> **WHAT YOU WILL DO**
Copy out each line below exactly as it appears.

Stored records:
>>>>>
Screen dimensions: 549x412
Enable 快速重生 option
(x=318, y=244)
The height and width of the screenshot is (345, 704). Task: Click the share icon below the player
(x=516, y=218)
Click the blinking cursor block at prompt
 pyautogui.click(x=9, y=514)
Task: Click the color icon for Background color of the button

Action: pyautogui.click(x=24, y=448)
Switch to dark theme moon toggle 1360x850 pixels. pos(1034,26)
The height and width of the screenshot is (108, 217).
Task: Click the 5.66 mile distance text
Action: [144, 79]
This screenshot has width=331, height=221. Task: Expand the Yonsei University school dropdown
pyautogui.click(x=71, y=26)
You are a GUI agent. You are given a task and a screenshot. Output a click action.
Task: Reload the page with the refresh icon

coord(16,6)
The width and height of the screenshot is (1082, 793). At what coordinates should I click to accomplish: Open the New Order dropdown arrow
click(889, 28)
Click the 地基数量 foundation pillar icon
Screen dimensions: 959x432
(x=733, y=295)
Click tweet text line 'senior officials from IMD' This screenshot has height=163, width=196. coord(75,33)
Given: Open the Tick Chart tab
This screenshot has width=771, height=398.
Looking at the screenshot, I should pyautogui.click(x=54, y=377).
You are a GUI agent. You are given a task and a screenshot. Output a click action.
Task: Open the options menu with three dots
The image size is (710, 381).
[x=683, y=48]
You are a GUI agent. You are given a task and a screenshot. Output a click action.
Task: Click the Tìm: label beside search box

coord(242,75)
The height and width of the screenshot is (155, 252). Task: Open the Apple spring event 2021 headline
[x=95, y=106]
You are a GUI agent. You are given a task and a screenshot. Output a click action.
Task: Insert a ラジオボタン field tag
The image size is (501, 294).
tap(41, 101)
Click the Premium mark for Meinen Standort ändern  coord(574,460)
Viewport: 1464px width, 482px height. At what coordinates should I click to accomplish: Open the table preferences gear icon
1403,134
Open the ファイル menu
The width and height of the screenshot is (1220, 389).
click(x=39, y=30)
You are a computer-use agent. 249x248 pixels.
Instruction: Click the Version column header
<<<<<
> **EXPECTED ANSWER**
Screen dimensions: 549x412
Enable 快速重生 option
(x=318, y=244)
The height and width of the screenshot is (345, 704). Task: Click the share icon below the player
(x=516, y=218)
Click the blinking cursor block at prompt
 pyautogui.click(x=9, y=514)
Task: Click the color icon for Background color of the button

Action: pyautogui.click(x=24, y=448)
Switch to dark theme moon toggle 1360x850 pixels. pos(1034,26)
The height and width of the screenshot is (108, 217).
Task: Click the 5.66 mile distance text
Action: [144, 79]
This screenshot has width=331, height=221. Task: Expand the Yonsei University school dropdown
pyautogui.click(x=71, y=26)
You are a GUI agent. You are given a task and a screenshot. Output a click action.
Task: Reload the page with the refresh icon

coord(16,6)
The width and height of the screenshot is (1082, 793). At what coordinates should I click to accomplish: Open the New Order dropdown arrow
click(889, 28)
Click the 地基数量 foundation pillar icon
Screen dimensions: 959x432
(x=733, y=295)
Click tweet text line 'senior officials from IMD' This screenshot has height=163, width=196. coord(75,33)
Given: Open the Tick Chart tab
This screenshot has width=771, height=398.
Looking at the screenshot, I should pyautogui.click(x=54, y=377).
You are a GUI agent. You are given a task and a screenshot. Output a click action.
Task: Open the options menu with three dots
The image size is (710, 381).
[x=683, y=48]
You are a GUI agent. You are given a task and a screenshot. Output a click action.
Task: Click the Tìm: label beside search box

coord(242,75)
The height and width of the screenshot is (155, 252). Task: Open the Apple spring event 2021 headline
[x=95, y=106]
You are a GUI agent. You are given a task and a screenshot. Output a click action.
Task: Insert a ラジオボタン field tag
The image size is (501, 294).
tap(41, 101)
Click the Premium mark for Meinen Standort ändern  coord(574,460)
Viewport: 1464px width, 482px height. At what coordinates should I click to accomplish: Open the table preferences gear icon
1403,134
Open the ファイル menu
The width and height of the screenshot is (1220, 389).
click(x=39, y=30)
You are a computer-use agent. 249x248 pixels.
Instruction: Click the Version column header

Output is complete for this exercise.